Les services de contrôle économique français ont intensifié leur action répressive. La Direction générale de la concurrence, de la consommation et de la répression des fraudes (DGCCRF) indique avoir épinglé environ 58 000 entreprises au cours de l'année 2025, pour un montant cumulé d'amendes atteignant 202 millions d'euros. Ce bilan, qui marque un doublement des pénalités par rapport à 2023, reflète le renforcement des contrôles et la sévérité accrue des sanctions.
Un cinquième des amendes imputable à une seule enseigne
Parmi les entreprises sanctionnées, un nom domine le palmarès des infractions : Shein. Le distributeur chinois de vêtements et accessoires à bas prix, dont la croissance rapide a bouleversé le secteur de la mode, a écopé à lui seul de 20 % des sanctions totales prononcées par la DGCCRF en 2025. Cette part représente plusieurs dizaines de millions d'euros, illustrant le ciblage des autorités sur les pratiques commerciales jugées abusives ou les manquements aux règles de sécurité des produits.

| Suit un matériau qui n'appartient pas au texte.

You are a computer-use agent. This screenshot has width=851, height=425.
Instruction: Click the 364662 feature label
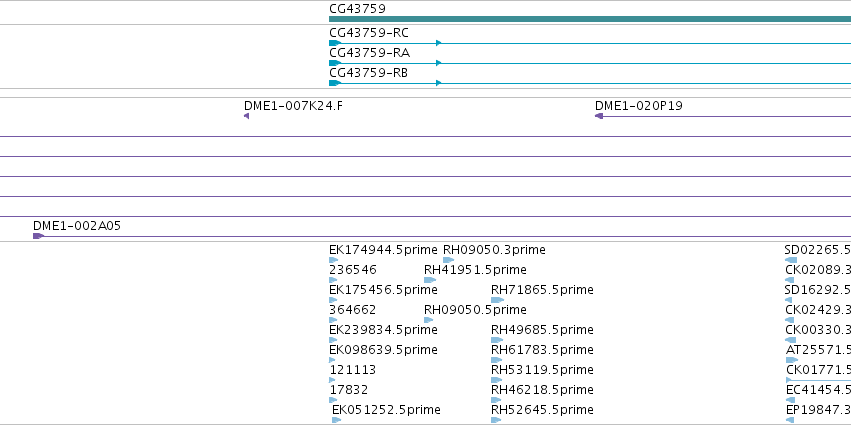click(352, 310)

Des contrôles en forte hausse
L'explosion du montant total des amendes, passé de moins de 100 millions d'euros il y a deux ans à 202 millions aujourd'hui, témoigne d'un changement d'échelle dans l'action de la Répression des fraudes. Les agents ont multiplié les inspections et les enquêtes, notamment dans les secteurs où les consommateurs sont les plus vulnérables : ventes en ligne, produits non conformes, clauses abusives, ou encore publicités trompeuses. Les autorités entendent ainsi répondre à une demande sociale croissante de protection des consommateurs face à des pratiques parfois agressives.
Shein dans le viseur des régulateurs
Shein, qui s'est imposé comme l'un des premiers vendeurs de mode en ligne dans le monde, fait l'objet d'une attention particulière de la part des régulateurs européens et français. Les griefs portent notamment sur la composition chimique des textiles, l'absence d'information claire sur les conditions de fabrication ou encore le non-respect de la législation sur les substances dangereuses. La part de 20 % des sanctions totales attribuée à la marque confirme que la DGCCRF a fait de ce dossier une priorité.

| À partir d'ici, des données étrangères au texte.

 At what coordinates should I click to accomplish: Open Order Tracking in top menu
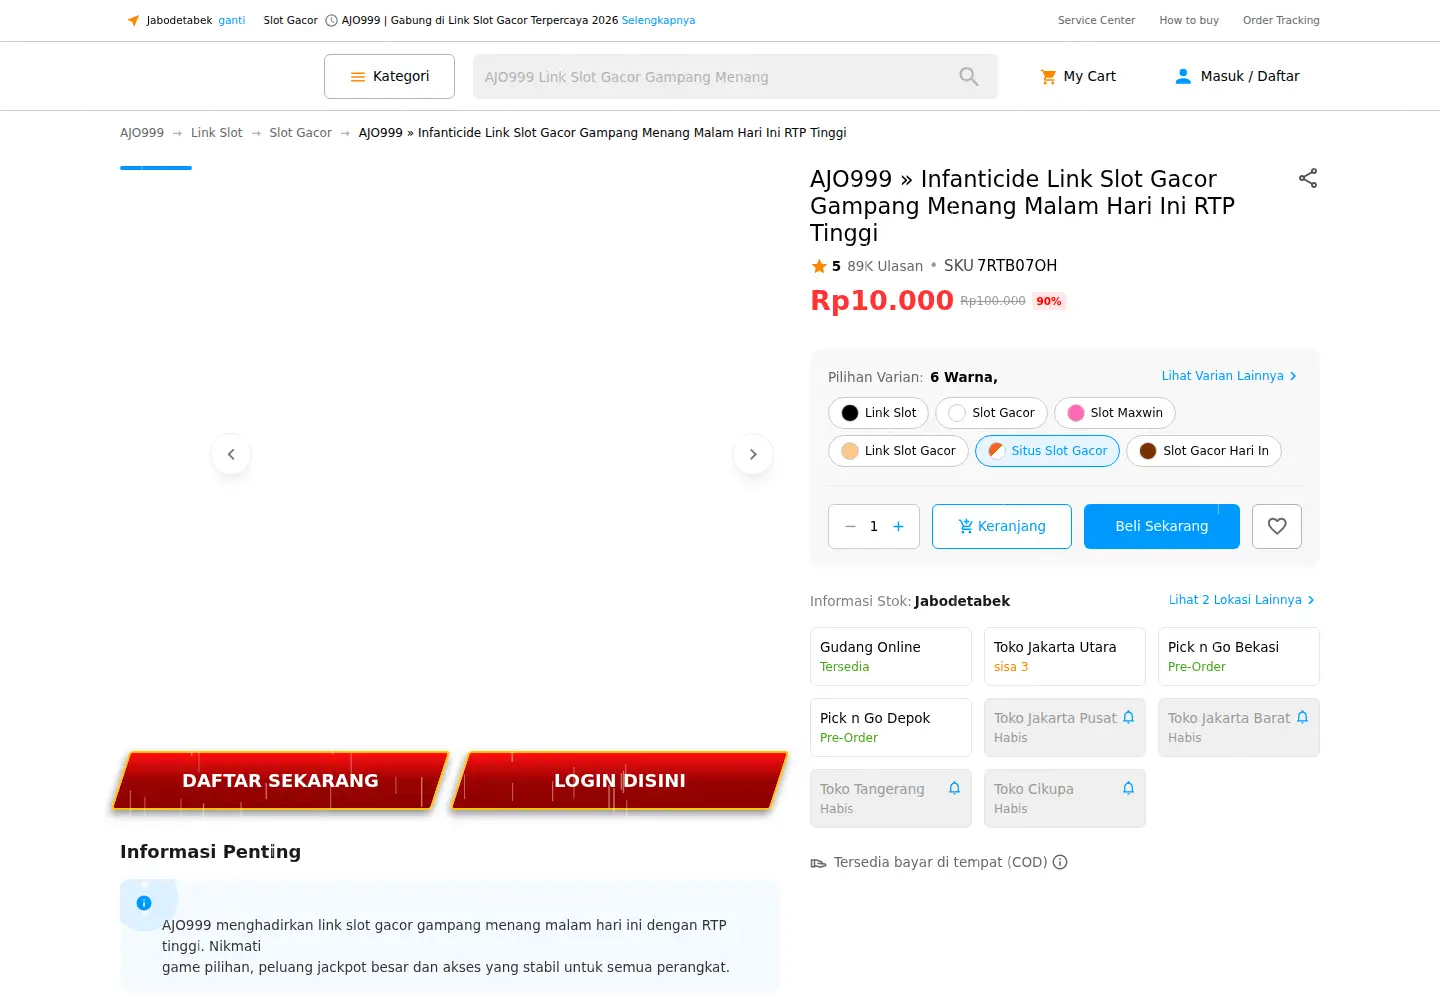click(1281, 20)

Des records d'amendes pour un effet dissuasif
L'administration affiche sa volonté de dissuader les infractions par des sanctions financières lourdes. Les 202 millions d'euros d'amendes pour 2025 constituent un montant record, jamais atteint auparavant. La DGCCRF rappelle que ces pénalités sont destinées à protéger les consommateurs mais aussi à garantir une concurrence loyale entre les acteurs économiques. Les petites et moyennes entreprises, souvent moins contrôlées, ne sont pas épargnées : elles représentent une part significative des 58 000 établissements sanctionnés.
Une tendance lourde pour l'avenir
Alors que l'économie numérique et le commerce transfrontalier prennent une place grandissante, la Répression des fraudes semble vouloir maintenir la pression. Les 202 millions d'euros d'amendes pourraient n'être que le début d'un durcissement durable des contrôles, en particulier vis-à-vis des plateformes internationales qui réalisent une part importante de leurs ventes en France sans y être pleinement assujetties aux règles locales. Les consommateurs, de leur côté, pourraient bénéficier d'une meilleure sécurité des produits et d'une information plus transparente.